--- Start Passage given ---

This interconnectedness highlights the potential impact of Donald Trump's re-election. With his self-declared title of ‘Tariff Man’ and his strong, protectionist policies, a second term could structurally intensify the trend of trade fragmentation, heightening tensions, particularly between the United States and China, the world's two largest economies. 

 

But how much should this scenario concern us? During his first term, Trump took an aggressive approach to trade with China, imposing tariffs on hundreds of billions of dollars of Chinese goods, which prompted retaliations from China. This trade war led to a partial reduction in U.S. imports from China but had only a modest effect on the trade deficit, as American exports to Beijing also decreased. Meanwhile, China has closed itself off further from the rest of the world. As a result (with China representing nearly 20% of global GDP), the metric that measures global trade has stalled. 

 

However, the key takeaway is that excluding China, global trade as a percentage of GDP does not show signs of significant decline. Trade among groups of "similar" countries, in terms of regional proximity or trade and political agreements (e.g., the G-7), is actually growing, with connector countries like Vietnam, India, and Mexico facilitating trade between major blocs, as shown in a recent IMF paper

 

This underscores the resilience of global value chains developed over the past three decades—a resilience highlighted by a recent IEP study on the impact of maritime trade disruptions. Shipping accounts for over 80% of total global trade volume (UNCTAD, 2021), and China plays a critical role, with its ports handling 13% of global exports and 27% of global imports between 2019 and 2023. Ports like Shanghai and Ningbo alone account for 56% of China’s imports and 67% of its exports, making them essential to the flow of goods across continents. 

 

Given this level of integration, any major negative shock to a Chinese port (such as a hurricane, as considered in the study) could theoretically have a heavy impact on global supply chains. However, the study suggests that global market integration is a strength, not a risk. Well-functioning global value chains allow for diversified sourcing and production, enabling swift economic recovery after disruptions and minimizing delays and financial losses.

--- End Passage given ---
--- Start Information shown ---

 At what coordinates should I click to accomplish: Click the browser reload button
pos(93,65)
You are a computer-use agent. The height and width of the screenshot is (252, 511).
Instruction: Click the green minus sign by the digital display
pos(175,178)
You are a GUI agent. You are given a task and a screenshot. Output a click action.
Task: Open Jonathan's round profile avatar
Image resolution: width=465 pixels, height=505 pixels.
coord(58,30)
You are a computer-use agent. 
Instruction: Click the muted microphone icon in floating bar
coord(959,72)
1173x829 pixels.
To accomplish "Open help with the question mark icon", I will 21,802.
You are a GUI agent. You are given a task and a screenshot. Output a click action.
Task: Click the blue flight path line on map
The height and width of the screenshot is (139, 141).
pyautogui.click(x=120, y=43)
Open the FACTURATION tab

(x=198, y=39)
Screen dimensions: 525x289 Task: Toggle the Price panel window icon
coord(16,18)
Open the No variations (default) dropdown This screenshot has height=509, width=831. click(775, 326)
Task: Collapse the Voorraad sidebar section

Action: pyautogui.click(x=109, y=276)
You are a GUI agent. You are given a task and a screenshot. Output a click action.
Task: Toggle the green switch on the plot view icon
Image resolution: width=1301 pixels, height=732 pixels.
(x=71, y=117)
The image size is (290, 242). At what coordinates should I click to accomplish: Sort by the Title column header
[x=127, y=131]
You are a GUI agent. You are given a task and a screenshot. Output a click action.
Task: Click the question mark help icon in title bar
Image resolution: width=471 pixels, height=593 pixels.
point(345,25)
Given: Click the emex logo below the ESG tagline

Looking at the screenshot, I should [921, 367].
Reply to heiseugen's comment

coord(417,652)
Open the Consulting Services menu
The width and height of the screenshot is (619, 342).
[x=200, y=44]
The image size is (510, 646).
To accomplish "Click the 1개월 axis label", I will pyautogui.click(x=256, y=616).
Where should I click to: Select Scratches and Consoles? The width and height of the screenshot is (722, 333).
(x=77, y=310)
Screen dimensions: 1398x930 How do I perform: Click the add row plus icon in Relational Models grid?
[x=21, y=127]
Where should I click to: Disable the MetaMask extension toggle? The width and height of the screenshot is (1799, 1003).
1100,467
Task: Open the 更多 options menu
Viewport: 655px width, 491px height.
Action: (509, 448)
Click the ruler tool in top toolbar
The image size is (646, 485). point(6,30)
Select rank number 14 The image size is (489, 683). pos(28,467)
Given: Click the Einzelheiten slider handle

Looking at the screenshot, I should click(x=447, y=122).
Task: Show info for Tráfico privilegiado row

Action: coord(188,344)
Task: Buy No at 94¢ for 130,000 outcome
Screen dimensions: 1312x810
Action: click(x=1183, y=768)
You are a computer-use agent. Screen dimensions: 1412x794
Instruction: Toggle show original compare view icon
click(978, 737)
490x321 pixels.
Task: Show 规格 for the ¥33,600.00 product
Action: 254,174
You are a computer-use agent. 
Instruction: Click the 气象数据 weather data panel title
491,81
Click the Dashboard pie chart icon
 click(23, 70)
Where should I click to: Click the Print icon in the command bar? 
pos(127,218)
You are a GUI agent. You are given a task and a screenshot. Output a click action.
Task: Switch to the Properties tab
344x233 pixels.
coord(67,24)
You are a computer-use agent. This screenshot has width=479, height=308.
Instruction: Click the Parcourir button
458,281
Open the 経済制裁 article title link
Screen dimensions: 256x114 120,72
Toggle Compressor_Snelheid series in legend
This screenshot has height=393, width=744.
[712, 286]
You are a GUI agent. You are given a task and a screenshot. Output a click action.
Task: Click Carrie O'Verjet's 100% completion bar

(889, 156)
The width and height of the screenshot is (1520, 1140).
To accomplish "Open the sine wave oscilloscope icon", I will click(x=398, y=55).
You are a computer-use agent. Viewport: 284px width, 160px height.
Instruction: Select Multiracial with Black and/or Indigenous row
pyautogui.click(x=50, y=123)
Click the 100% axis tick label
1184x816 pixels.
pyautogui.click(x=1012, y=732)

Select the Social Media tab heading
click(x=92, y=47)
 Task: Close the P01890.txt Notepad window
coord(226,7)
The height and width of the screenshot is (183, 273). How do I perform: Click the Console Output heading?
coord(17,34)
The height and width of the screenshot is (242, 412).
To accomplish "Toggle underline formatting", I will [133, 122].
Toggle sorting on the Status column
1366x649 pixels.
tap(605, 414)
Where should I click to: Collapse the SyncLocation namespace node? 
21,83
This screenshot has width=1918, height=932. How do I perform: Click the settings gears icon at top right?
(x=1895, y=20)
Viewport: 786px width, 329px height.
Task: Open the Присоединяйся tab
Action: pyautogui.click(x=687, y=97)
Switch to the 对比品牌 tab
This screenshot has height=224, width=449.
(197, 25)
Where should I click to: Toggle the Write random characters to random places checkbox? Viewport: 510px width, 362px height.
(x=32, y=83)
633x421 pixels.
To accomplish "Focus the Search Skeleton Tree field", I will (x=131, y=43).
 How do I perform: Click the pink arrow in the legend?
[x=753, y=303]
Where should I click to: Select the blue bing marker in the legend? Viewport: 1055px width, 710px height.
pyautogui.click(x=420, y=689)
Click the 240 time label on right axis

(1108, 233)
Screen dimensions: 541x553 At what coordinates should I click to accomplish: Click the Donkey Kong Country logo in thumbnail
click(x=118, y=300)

--- End Information shown ---

▶ _Objective_
Answer these about the trade passage:
1. Roughly what share of global GDP does China represent?
2. What share of total global trade volume is carried by shipping?
3. Which connector countries are named as facilitating trade between major blocs?

▶ _Written response_
1. Nearly 20%.
2. Over 80%.
3. Vietnam, India, and Mexico.